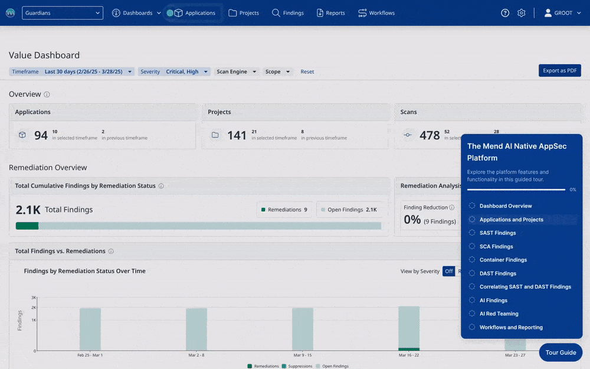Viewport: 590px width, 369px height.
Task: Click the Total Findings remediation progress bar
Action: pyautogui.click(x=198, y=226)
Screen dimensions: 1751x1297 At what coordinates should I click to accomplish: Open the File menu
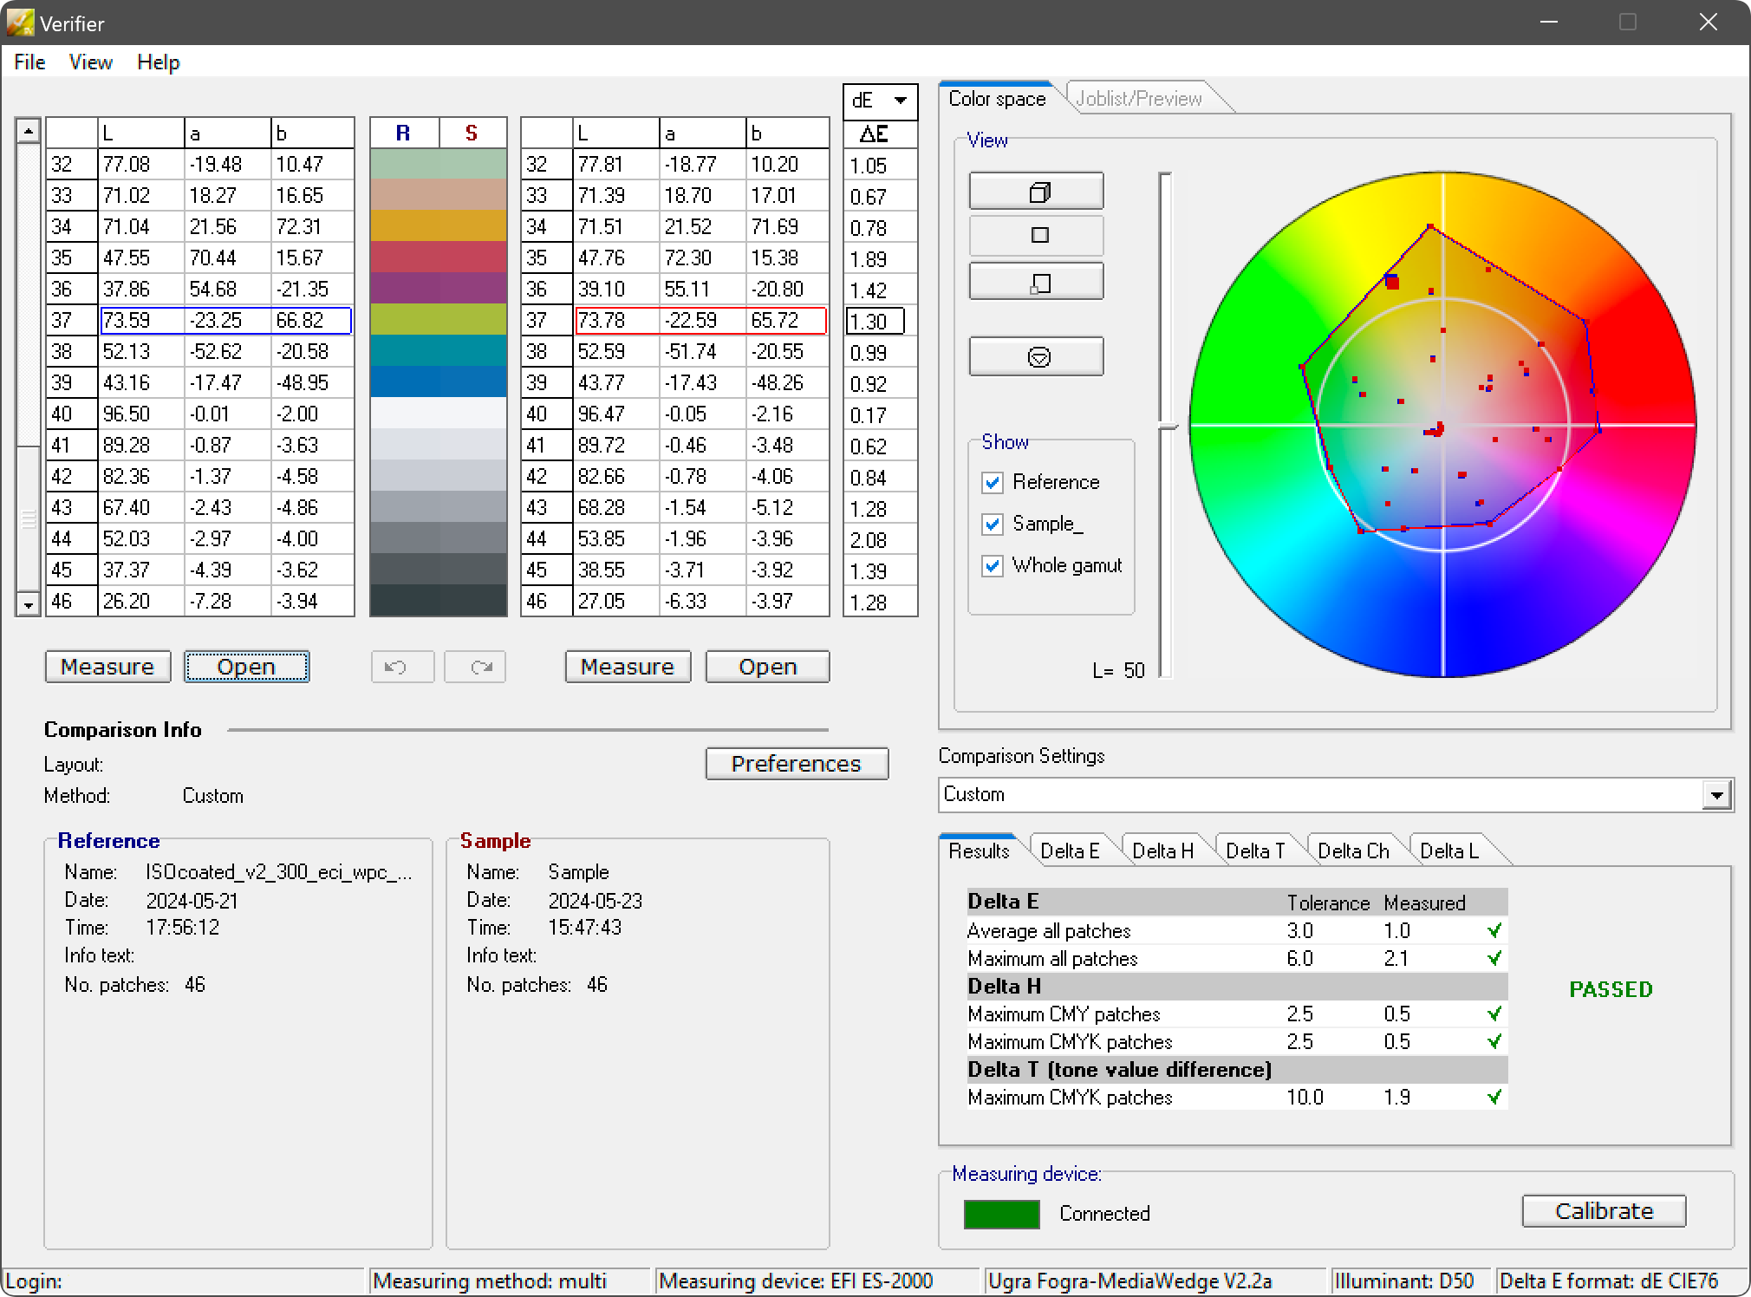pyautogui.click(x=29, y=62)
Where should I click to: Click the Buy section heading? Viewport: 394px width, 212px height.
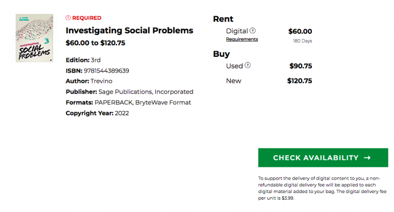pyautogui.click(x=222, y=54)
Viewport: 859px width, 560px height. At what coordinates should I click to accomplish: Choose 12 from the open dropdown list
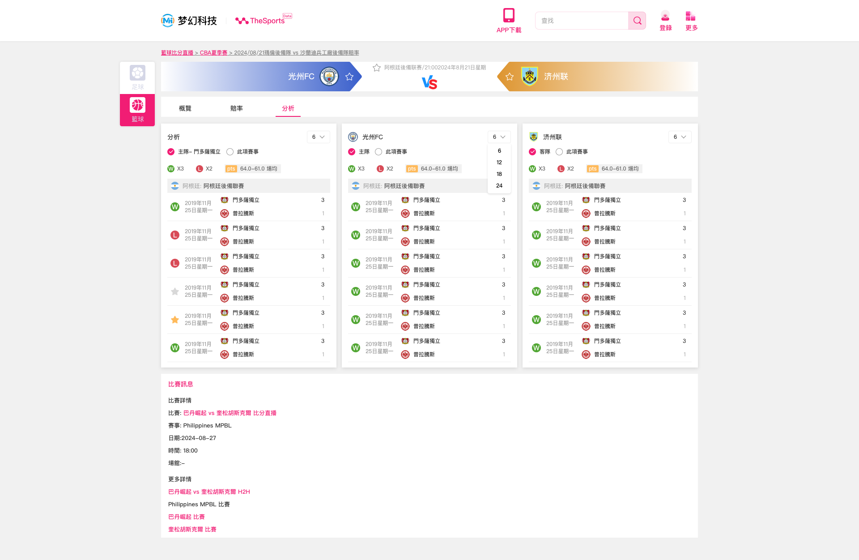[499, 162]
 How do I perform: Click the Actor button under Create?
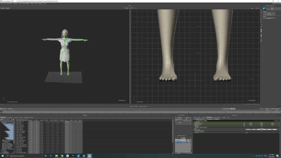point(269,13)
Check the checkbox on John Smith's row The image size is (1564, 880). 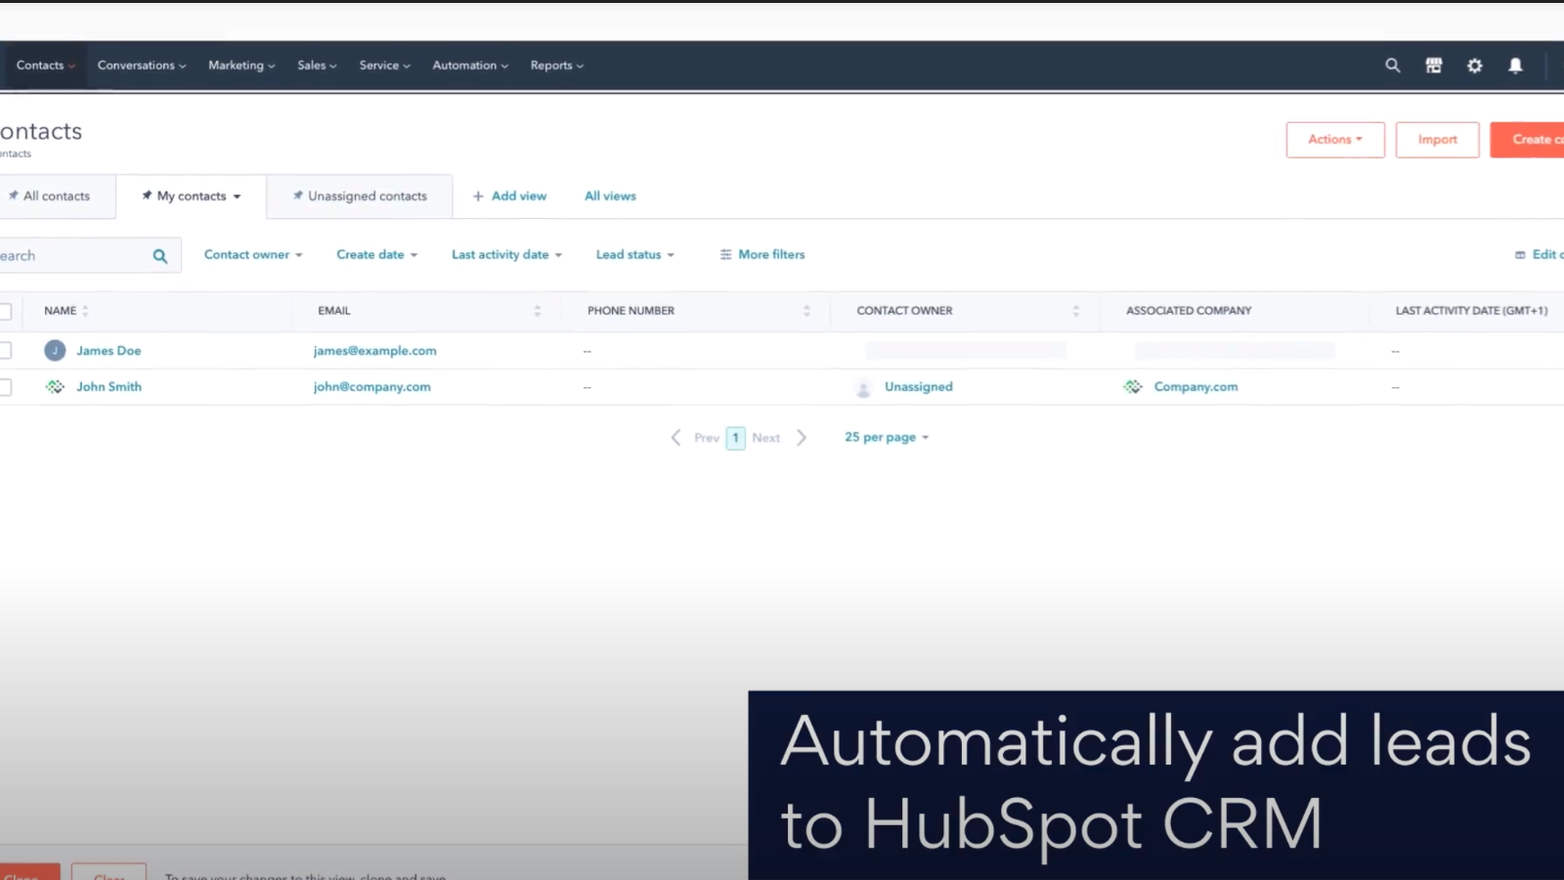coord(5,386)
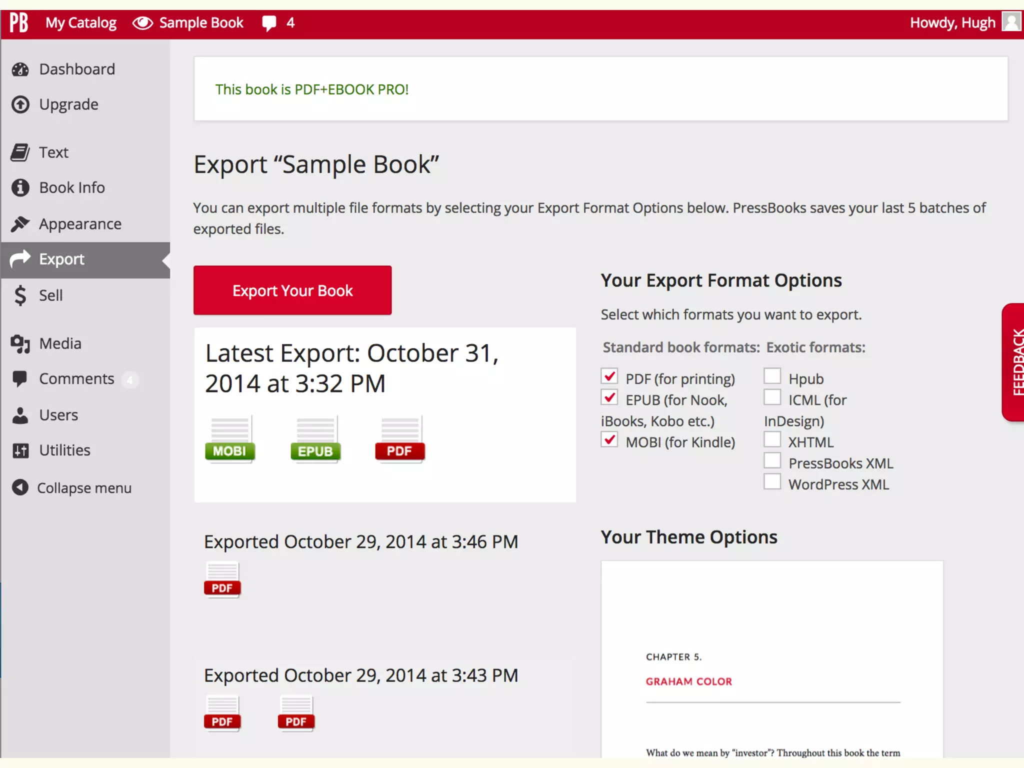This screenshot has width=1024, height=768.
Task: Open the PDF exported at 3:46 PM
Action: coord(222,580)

**Instructions to follow:** Copy out every line from the rows above that contains the word "what".

**Correct response:**
Screen dimensions: 1751x1297 At what coordinates should I click to accomplish: Open the File menu
Viewport: 859px width, 560px height. At what coordinates should I click to accomplish: Choose 12 from the open dropdown list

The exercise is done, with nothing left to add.